(Stored items)
_ _ _ _ _ _ _
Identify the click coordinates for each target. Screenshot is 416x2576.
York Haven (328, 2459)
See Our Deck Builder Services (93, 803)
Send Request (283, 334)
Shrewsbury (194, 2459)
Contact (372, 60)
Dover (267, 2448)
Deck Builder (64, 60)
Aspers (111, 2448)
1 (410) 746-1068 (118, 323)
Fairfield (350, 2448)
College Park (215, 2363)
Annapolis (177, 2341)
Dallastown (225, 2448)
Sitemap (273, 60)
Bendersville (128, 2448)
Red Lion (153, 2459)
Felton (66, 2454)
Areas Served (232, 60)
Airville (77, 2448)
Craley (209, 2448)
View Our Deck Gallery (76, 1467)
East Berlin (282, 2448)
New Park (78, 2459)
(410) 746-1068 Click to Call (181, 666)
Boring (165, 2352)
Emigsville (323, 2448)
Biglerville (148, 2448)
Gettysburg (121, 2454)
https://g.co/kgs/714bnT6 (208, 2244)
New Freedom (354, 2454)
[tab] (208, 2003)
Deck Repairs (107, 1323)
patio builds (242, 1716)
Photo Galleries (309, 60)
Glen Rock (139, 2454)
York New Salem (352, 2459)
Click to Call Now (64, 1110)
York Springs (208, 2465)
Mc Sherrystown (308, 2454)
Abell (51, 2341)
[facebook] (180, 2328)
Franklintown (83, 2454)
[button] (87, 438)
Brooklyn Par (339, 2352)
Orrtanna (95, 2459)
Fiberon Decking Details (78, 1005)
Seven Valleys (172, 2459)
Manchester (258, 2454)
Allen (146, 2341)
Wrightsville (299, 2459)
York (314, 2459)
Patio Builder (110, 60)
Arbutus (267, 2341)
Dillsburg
_ _ _ _ _ _ _
[WHAT YOU WILL DO]
Take the line that contains "Manchester (258, 2454)" and each line after it through the end of the records, and repeat them all exactly. Nothing else.

[RESPONSE BOX]
Manchester (258, 2454)
Allen (146, 2341)
Wrightsville (299, 2459)
York (314, 2459)
Patio Builder (110, 60)
Arbutus (267, 2341)
Dillsburg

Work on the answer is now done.